Jo-Han was a manufacturer of plastic scale promotional model cars and kits originally based in Detroit. The company was founded in 1947 by tool and die maker John Hanley a year before West Gallogly's competing company AMT was formed and about the same time as PMC. After changing ownership a few times, Jo-Han models were sporadically manufactured by Okey Spaulding in Covington, Kentucky, but apparently none have been offered for several years. Originally called Ideal Models, the company produced pre-assembled dealer promotionals and kits for automakers, including models for Chrysler. One of its most notable models was of the 1963 Chrysler Turbine Car, for which Chrysler underwrote the tooling costs.

==History==
Originally called Ideal Models, Hanley's first products were mid-1950s model aircraft and other promotional items. Some of the early projects included scale model kitchen sets and a training model of Chrysler's fluid drive transmission. This awarded Hanley a contract to produce models for Chrysler.

During the 1950s, the U.S. automakers were commissioning models of their cars from suppliers that included AMT and Jo-Han. Automobile sales people realized that, as one slogan of the time put it, "the little ones sell the big ones". The promise of a free toy car for the kids would entice families into showrooms to view the latest car designs and take them for test drives.

Contracts with General Motors soon followed, and Jo-Han produced Pontiac models for the 1955 model year. Over time, Jo-Han became known more for Chrysler models, though Oldsmobile, Cadillac, Studebaker (often Larks), and American Motors were also well represented making Jo-Han a strong competitor to AMT and later to MPC. Oldsmobile and Cadillac models appeared through the 1960s and 1970s, including the 1962 Oldsmobile compact Cutlass F-85. Their last promotional model made was the 1979 Cadillac Coupe de Ville.

Eventually the company name was changed to Jo-Han Models because of the already existing Ideal Toy Company.
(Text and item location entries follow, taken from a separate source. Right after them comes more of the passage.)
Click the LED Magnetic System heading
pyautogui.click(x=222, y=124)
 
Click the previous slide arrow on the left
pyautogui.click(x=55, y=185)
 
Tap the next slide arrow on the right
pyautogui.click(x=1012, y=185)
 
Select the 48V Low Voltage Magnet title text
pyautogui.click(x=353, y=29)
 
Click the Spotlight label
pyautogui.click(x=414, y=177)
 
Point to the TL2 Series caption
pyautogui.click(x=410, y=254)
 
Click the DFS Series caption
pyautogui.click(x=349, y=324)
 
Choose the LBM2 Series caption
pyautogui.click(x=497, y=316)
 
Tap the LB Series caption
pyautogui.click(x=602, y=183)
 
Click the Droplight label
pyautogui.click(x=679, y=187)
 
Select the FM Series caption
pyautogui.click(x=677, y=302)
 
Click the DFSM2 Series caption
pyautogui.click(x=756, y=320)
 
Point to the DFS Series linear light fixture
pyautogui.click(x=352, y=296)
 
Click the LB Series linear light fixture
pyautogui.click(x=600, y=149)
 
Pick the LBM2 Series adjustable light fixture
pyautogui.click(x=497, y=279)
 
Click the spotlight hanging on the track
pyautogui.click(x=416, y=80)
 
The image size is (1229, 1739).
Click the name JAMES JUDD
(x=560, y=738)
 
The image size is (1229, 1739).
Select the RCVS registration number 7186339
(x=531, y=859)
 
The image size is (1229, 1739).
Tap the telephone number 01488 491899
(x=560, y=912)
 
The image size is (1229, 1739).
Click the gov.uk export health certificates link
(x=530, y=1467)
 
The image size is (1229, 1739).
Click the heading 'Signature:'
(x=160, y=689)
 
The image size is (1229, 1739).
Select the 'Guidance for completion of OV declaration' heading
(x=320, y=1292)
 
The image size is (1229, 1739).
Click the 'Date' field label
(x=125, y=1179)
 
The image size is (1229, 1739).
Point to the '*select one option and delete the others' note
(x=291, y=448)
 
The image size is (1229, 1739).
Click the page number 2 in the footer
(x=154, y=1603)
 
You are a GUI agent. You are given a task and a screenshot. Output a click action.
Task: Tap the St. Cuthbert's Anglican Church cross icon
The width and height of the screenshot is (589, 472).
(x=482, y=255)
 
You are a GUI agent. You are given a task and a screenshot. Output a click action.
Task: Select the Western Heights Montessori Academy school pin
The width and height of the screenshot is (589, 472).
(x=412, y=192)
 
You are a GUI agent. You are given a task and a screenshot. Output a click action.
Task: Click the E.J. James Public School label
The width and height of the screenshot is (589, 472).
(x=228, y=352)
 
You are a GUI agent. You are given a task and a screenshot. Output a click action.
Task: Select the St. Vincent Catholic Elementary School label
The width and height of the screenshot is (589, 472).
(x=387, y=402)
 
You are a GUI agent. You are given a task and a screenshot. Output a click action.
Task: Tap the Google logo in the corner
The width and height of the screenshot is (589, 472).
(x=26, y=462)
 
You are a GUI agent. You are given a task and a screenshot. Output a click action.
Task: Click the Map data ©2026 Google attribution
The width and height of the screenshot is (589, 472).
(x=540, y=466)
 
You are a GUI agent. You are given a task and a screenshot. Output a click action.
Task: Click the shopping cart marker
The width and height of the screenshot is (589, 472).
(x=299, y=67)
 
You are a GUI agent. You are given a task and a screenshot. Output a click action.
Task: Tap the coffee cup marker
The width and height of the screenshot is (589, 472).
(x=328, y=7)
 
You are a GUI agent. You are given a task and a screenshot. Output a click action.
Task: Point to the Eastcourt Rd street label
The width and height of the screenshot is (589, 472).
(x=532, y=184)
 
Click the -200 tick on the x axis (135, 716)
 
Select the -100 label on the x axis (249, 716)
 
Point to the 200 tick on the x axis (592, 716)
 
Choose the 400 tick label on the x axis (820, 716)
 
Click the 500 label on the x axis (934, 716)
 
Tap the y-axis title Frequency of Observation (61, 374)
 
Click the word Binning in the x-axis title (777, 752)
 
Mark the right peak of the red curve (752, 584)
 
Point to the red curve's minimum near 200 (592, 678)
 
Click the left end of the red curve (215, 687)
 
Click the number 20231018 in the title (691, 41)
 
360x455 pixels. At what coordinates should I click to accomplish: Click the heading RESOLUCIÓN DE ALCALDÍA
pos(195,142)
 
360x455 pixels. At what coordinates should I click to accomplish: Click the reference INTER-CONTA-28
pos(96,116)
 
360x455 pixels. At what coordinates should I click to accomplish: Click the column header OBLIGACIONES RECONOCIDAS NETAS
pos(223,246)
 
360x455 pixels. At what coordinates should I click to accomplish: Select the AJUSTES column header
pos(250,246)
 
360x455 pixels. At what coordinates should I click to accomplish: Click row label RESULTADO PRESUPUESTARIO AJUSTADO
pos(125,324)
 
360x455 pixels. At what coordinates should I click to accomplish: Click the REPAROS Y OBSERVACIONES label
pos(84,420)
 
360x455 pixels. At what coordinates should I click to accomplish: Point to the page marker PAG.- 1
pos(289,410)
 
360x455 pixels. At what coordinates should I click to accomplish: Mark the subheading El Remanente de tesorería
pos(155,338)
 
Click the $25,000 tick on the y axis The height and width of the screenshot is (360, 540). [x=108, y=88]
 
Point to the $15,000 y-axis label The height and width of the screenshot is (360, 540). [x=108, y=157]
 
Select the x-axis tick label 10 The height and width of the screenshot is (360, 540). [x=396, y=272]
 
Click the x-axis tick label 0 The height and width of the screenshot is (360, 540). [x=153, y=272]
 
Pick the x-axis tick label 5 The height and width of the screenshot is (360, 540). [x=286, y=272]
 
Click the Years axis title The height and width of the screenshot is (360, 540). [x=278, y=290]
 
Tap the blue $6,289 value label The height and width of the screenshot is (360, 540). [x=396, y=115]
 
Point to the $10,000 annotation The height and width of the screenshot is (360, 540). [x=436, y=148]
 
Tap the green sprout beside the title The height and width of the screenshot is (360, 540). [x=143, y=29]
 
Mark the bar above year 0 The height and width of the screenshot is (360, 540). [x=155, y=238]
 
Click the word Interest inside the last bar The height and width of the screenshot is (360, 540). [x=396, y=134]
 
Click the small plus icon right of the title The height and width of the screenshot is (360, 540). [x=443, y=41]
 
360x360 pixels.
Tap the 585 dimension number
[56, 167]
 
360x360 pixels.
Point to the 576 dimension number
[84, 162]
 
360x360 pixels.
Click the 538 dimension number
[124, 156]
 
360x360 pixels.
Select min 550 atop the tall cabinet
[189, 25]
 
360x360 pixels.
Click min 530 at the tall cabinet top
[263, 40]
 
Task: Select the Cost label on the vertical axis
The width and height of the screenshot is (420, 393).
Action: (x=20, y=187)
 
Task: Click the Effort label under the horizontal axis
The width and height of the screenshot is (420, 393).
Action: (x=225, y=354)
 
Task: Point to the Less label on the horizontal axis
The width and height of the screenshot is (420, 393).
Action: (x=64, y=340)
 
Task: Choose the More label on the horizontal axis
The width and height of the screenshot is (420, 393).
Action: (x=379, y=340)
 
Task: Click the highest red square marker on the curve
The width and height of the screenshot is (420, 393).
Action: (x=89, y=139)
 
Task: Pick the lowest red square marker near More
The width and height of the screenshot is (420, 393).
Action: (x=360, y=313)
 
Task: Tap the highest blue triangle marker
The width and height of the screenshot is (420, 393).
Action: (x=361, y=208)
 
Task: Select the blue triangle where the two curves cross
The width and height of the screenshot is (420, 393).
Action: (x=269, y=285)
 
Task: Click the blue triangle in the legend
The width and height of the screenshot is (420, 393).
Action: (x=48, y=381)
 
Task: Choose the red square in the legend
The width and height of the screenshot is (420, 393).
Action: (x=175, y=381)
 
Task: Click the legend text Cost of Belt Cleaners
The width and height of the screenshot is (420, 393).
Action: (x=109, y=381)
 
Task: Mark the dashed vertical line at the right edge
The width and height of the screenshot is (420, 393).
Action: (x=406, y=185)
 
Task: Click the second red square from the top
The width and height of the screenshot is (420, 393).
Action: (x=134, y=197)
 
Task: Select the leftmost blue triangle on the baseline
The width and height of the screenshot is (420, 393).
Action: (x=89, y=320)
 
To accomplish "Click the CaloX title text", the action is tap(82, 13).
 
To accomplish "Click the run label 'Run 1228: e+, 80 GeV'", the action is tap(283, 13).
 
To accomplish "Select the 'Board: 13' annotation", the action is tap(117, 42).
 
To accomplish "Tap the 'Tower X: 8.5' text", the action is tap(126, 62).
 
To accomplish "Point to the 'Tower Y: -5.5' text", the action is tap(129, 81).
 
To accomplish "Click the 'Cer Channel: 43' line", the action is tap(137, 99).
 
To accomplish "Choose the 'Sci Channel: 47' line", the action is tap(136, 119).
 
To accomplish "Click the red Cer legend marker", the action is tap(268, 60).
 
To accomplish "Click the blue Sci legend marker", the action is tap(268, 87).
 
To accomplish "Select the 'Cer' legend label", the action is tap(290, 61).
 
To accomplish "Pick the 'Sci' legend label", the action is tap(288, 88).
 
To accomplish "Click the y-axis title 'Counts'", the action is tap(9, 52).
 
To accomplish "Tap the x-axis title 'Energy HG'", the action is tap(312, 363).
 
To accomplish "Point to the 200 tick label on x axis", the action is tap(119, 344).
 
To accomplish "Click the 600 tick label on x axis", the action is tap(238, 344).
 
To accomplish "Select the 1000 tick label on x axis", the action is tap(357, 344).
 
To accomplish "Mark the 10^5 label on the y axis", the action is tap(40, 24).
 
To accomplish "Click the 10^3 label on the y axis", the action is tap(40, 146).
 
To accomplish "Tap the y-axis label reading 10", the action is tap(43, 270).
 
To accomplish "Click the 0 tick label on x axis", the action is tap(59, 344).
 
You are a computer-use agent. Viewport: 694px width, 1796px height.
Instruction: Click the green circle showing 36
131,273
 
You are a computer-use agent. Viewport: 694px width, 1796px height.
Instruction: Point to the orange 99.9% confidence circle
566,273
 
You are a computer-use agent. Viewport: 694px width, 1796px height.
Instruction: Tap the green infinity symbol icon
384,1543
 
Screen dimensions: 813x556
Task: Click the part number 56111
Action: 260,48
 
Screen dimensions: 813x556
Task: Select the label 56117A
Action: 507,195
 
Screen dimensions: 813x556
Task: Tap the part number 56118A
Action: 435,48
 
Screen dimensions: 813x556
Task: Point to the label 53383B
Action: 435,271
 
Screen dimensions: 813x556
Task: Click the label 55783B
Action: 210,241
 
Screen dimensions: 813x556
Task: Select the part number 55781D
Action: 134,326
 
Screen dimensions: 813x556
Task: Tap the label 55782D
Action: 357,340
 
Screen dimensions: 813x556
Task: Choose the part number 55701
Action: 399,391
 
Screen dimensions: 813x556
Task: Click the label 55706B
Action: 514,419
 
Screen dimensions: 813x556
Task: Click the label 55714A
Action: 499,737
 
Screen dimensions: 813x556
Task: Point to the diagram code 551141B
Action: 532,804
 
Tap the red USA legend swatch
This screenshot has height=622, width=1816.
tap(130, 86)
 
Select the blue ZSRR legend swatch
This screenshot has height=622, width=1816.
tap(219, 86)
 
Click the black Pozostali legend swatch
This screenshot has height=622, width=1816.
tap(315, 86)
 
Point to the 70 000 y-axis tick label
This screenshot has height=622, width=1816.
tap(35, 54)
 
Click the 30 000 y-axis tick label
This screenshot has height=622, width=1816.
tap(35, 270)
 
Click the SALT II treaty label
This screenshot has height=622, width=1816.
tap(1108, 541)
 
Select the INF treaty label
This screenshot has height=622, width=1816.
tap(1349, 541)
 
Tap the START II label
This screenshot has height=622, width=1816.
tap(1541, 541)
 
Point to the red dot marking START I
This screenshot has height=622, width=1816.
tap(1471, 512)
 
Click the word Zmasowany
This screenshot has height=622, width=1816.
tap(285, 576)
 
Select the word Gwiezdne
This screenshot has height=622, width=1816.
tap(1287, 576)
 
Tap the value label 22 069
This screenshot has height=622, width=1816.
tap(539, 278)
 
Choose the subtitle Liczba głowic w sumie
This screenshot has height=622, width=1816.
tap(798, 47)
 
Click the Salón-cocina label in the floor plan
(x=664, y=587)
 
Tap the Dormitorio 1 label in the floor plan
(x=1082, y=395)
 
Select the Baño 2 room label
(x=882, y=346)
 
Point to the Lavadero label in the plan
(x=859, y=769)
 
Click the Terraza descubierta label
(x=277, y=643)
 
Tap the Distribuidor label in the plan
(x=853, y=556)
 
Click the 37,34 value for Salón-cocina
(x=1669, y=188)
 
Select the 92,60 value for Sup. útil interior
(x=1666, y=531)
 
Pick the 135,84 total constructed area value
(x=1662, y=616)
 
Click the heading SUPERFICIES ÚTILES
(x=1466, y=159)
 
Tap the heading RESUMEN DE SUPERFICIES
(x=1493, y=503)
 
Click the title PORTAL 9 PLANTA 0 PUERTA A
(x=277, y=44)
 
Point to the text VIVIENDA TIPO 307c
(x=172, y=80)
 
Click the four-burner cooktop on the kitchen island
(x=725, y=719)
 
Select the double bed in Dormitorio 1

The new name reflected the first two letters of the founder's first name and the first three letters of his last name. Similar to how AMT simultaneously used the SMP brand name, Jo-Han's 1955 Pontiac Star Chief two door and four door sedan promotional models also continued to use the Ideal name during the transition, but this was the last year for the Ideal name.
===Golden Age of models and kits===

The 1950s and 1960s are considered a "golden age" for promotional models and kits, with pre-assembled dealer promotionals coming first around 1950, then kits adding profit in the late-1950s. Most kits were known as "annuals" by hobbyists, and followed the bigger business of promos that represented the new cars introduced at the beginning of each model year. Moreover, model cars were on the forefront of hobbies at that time with a wide range and variety available from numerous manufactures. Companies that made promos for the automakers included JoHan, Revell, Monogram, Lindberg and MPC. The model companies followed up with hundreds of different model cars and trucks for retail markets. The industry expanded as total annual sales of model kits increased from $6 million in 1956 to more than $150 million by 1962. Model car collecting and building were an important part of being an automobile enthusiast in the 1960s. Besides the standard factory built models, plastic kits were available that represented race and custom forms of the original promo editions.

===Model details===

Though AMT started using non-warping polystyrene plastic as opposed to cellulose acetate on some of their 1961 models, Jo-Han promotional models did not make a total change to styrene until production of their 1964 models. The new styrene held its shape over time. Often, the upward warping of the outward edges of front fenders above a non-warped styrene chrome grille was particularly pronounced on Jo-Han models, and sometimes called the "Jo-Han smile."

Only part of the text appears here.